Stated goal —
Copy every line from the items below that contains the word "click".

Data records —
—————
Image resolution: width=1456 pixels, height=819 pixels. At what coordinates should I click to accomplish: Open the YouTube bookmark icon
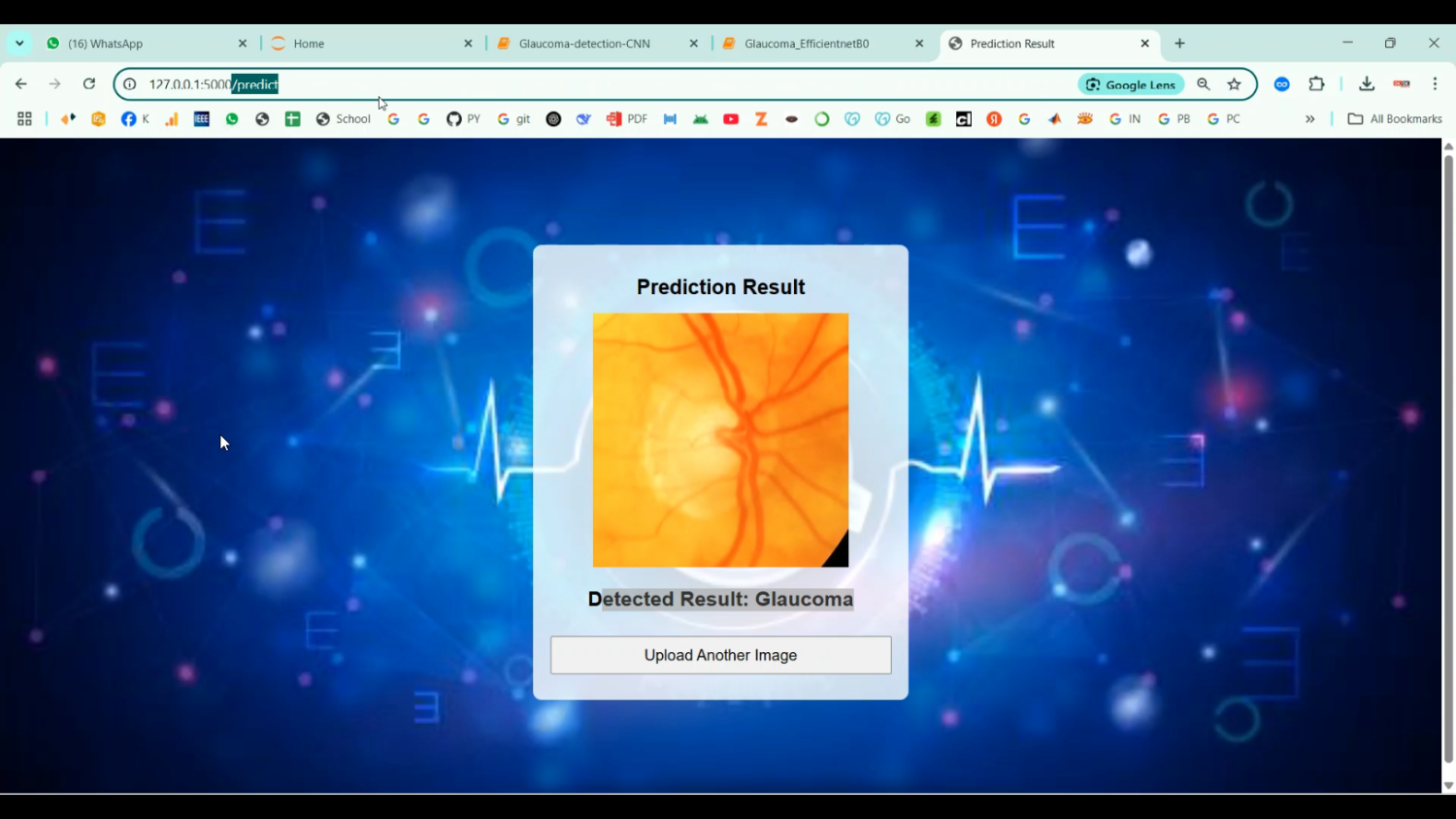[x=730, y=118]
—————
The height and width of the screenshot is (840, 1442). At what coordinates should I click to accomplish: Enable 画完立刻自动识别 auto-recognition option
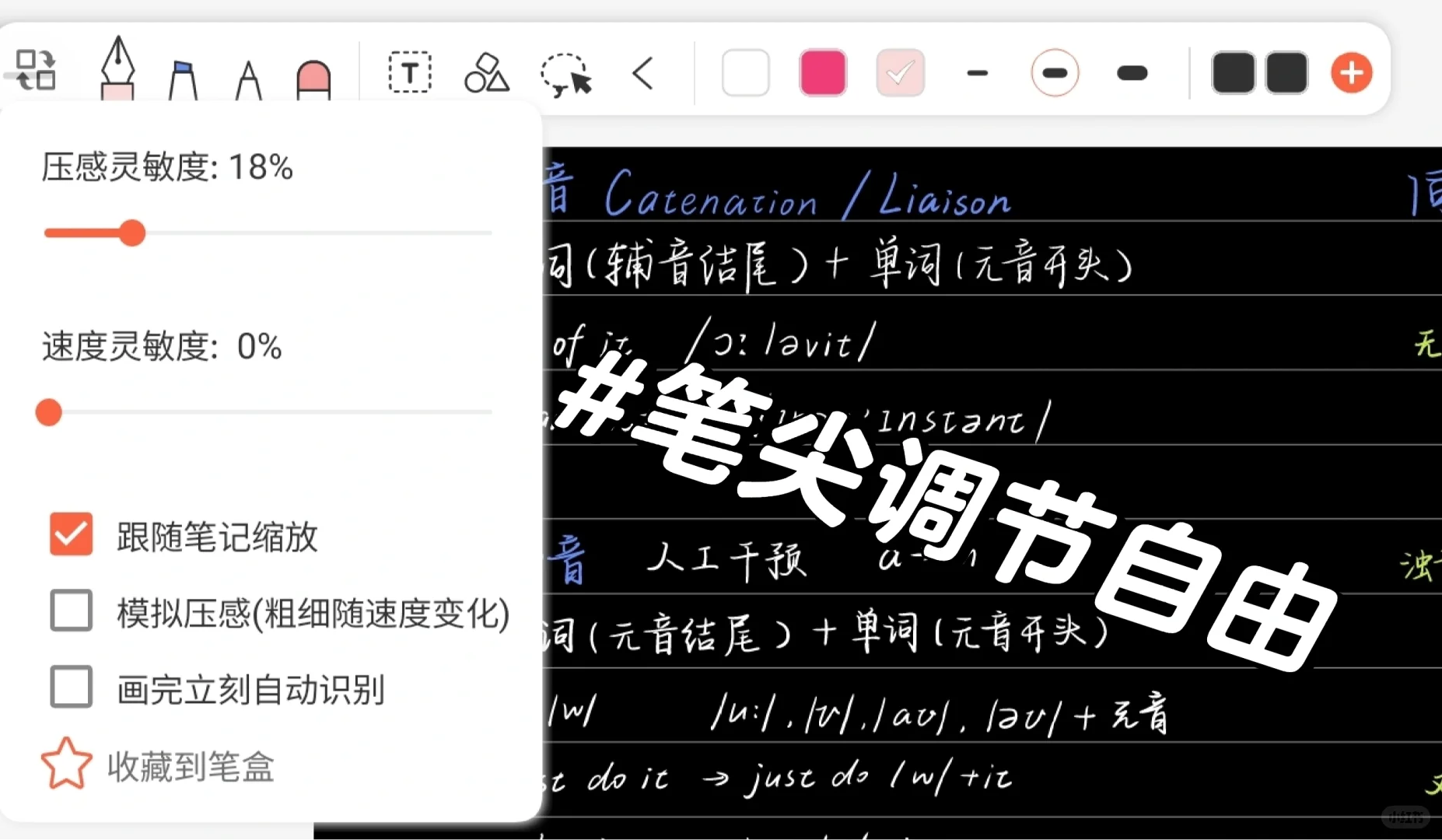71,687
—————
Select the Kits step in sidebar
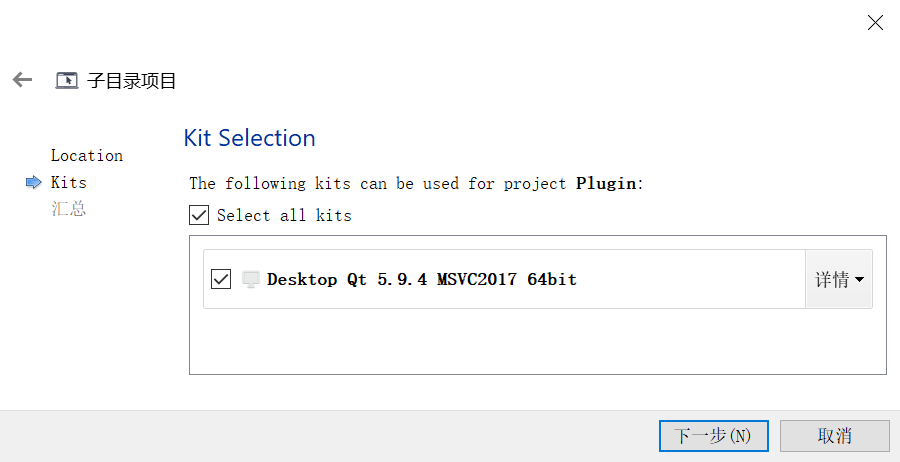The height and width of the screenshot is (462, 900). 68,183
—————
Exercise answer —
Image resolution: width=1456 pixels, height=819 pixels. At what coordinates should I click to accomplish: Open the YouTube bookmark icon
The height and width of the screenshot is (840, 1442). At what coordinates should I click to accomplish: Enable 画完立刻自动识别 auto-recognition option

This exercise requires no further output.